Andrew Flintoff climbed off the canvas to record a points win on his heavyweight boxing debut against Richard Dawson lqst night.
The former England and Lancashire cricket star was afforded a hero’s welcome at the Manchester Arena but, after taking the first of four two-minute rounds, he was sent tumbling to the canvas by a counter left from his American foe early in the second.
However, Dawson’s inferior conditioning prevented him from mounting a sustained assault and Flintoff showed impressive composure to take the contest 39-38 on referee Phil Edwards’ scorecard – something of an anomaly given the round two should have been award to Dawson 10-8 by virtue of the knockdown.
A lengthy and painstaking training process under the expert guidance of former WBA featherweight champion Barry McGuigan and his son, highly-regarded trainer Shane, was undertaken by Flintoff to whip himself into fighting shape.
The 34-year-old’s progress was charted in a Sky television documentary where, although his commitment and dedication to achieving prime physical condition was clearly evident, doubts were sown among a number of seasoned observers regarding the former all-rounder’s technical boxing skills.
More than three years on from his last outing as a professional sportsman - helping England regain the Ashes from Australia at The Oval in 2009 while battling a knee injury that would ultimately curtail his career – Flintoff entered the ring wearing his old Lancashire Lightning one-day top, having tipped the scales at a trim 15st 6oz.
That gave the rotund Dawson a near two-stone weight advantage despite giving away five inches in height to the 6ft 4ins Flintoff.
At yesterday’s final press conference, Dawson, who won both his previous bouts, spoke of his troubled upbringing which featured a three-month spell in prison for aggravated assault and battery and derided cricket as a “sissy” sport, but he certainly felt his opponent’s power in the opener.
After confidently mugging to the crowd with arms aloft – a pose that became iconic during his triumphant moments wearing the Three Lions, Flintoff moved swiftly to control the centre of the ring, with his right hand held high protecting his chin from Dawson attacks which were not forthcoming.
Stalking behind the jab, Flintoff brought his right into play over the top and, despite the ungainly appearance of the shots, Dawson was briefly troubled on the ropes.
Over-exuberance was the debutant’s undoing in the second round when he rushed in to be sent to the canvas by a chopping Dawson left.
McGuigan senior cut a highly-animated figure at ringside, but Flintoff recovered control by the end of the session and Dawson again staggered into the ropes during round three – as much a result of shoddy physical state as the right hands he was taking.
Dawson belatedly brought the jab into play as the third stanza drew to a close but, when the final round began with the fight in the balance, he wore a precise right uppercut that stood as Flintoff’s best shot of the contest.
The Oklahoma native then sought refuge on the ropes and in clinches as Flintoff closed out victory amid rapturous scenes.
Flintoff was thrilled to have made a winning return to the limelight.
“You mention the Ashes at international level, but as a personal achievement I think this is the best,” he said on Box Nation. “It’s something that isn’t natural to me.

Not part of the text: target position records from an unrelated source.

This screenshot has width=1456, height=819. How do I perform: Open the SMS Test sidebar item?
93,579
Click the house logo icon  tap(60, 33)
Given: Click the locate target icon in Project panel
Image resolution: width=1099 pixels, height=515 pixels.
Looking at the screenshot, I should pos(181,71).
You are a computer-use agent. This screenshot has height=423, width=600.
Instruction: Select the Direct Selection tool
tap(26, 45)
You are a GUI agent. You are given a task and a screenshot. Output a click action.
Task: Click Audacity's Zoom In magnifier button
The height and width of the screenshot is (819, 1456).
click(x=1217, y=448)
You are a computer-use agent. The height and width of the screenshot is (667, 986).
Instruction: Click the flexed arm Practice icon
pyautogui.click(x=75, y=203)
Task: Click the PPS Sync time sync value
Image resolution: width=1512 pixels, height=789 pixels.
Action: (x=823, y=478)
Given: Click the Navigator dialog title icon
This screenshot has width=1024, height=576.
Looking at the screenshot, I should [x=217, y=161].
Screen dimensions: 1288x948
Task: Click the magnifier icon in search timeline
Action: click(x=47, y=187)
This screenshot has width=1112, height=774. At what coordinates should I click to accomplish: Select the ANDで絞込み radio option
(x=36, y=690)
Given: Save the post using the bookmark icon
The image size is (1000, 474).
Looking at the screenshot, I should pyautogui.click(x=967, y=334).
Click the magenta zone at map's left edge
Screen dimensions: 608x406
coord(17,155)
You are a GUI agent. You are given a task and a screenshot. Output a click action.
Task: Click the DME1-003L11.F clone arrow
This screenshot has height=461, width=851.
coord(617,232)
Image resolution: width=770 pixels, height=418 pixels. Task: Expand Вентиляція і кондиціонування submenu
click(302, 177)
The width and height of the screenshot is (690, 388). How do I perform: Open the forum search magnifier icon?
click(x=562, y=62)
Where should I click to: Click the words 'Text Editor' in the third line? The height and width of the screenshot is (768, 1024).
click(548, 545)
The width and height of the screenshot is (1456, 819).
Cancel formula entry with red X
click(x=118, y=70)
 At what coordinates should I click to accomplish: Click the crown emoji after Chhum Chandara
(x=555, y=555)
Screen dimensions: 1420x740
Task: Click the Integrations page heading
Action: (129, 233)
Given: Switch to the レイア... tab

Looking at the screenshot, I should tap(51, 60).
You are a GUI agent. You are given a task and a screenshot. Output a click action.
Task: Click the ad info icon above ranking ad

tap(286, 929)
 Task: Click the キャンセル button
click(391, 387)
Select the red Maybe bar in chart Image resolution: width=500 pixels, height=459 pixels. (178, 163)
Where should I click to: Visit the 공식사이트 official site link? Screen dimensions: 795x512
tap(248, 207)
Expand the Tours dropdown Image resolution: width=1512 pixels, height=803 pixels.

I’ve had to work hard.”
The 34-year-old, who has been training for four and a half months with former world featherweight champion Barry McGuigan and his son Shane, added: “The feeling of being back in front of a crowd and winning at the end – I can’t describe it. It’s down to these guys (Barry and Shane McGuigan).
“I wanted to experience it. The people around Manchester, and the county, supported me so well playing cricket. It was a no-brainer to have it up here.
“The crowd made a massive difference. It’s been amazing – humbling, really.